- _Stated problem_:
Reproduce every one of the following records word for word, keeping the same lines and the same order, and add nothing.

• • • • •

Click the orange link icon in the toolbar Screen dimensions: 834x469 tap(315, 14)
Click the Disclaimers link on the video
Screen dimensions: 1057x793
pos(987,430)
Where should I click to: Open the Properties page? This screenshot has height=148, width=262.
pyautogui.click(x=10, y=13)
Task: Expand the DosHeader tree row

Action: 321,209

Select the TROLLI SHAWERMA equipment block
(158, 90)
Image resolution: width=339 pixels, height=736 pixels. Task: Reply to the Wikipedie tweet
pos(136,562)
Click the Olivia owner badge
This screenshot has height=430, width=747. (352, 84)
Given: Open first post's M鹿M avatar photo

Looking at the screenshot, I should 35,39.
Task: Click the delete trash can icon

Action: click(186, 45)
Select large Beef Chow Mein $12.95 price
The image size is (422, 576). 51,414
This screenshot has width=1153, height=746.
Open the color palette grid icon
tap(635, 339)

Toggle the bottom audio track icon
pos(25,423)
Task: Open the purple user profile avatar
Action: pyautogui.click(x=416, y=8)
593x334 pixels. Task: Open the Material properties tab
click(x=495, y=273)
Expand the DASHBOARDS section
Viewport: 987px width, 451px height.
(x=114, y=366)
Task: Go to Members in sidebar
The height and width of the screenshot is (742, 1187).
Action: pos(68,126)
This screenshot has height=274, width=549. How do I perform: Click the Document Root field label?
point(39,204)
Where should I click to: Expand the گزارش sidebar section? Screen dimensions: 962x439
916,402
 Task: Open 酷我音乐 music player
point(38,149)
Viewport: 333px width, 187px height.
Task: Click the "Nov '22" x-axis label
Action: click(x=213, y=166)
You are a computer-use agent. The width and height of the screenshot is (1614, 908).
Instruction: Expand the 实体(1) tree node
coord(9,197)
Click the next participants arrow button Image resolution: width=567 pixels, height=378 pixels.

• • • • •

- _Task solution_:
Click the orange link icon in the toolbar Screen dimensions: 834x469 tap(315, 14)
Click the Disclaimers link on the video
Screen dimensions: 1057x793
pos(987,430)
Where should I click to: Open the Properties page? This screenshot has height=148, width=262.
pyautogui.click(x=10, y=13)
Task: Expand the DosHeader tree row

Action: 321,209

Select the TROLLI SHAWERMA equipment block
(158, 90)
Image resolution: width=339 pixels, height=736 pixels. Task: Reply to the Wikipedie tweet
pos(136,562)
Click the Olivia owner badge
This screenshot has height=430, width=747. (352, 84)
Given: Open first post's M鹿M avatar photo

Looking at the screenshot, I should 35,39.
Task: Click the delete trash can icon

Action: click(186, 45)
Select large Beef Chow Mein $12.95 price
The image size is (422, 576). 51,414
This screenshot has width=1153, height=746.
Open the color palette grid icon
tap(635, 339)

Toggle the bottom audio track icon
pos(25,423)
Task: Open the purple user profile avatar
Action: pyautogui.click(x=416, y=8)
593x334 pixels. Task: Open the Material properties tab
click(x=495, y=273)
Expand the DASHBOARDS section
Viewport: 987px width, 451px height.
(x=114, y=366)
Task: Go to Members in sidebar
The height and width of the screenshot is (742, 1187).
Action: pos(68,126)
This screenshot has height=274, width=549. How do I perform: Click the Document Root field label?
point(39,204)
Where should I click to: Expand the گزارش sidebar section? Screen dimensions: 962x439
916,402
 Task: Open 酷我音乐 music player
point(38,149)
Viewport: 333px width, 187px height.
Task: Click the "Nov '22" x-axis label
Action: click(x=213, y=166)
You are a computer-use agent. The width and height of the screenshot is (1614, 908).
Instruction: Expand the 实体(1) tree node
coord(9,197)
Click the next participants arrow button Image resolution: width=567 pixels, height=378 pixels.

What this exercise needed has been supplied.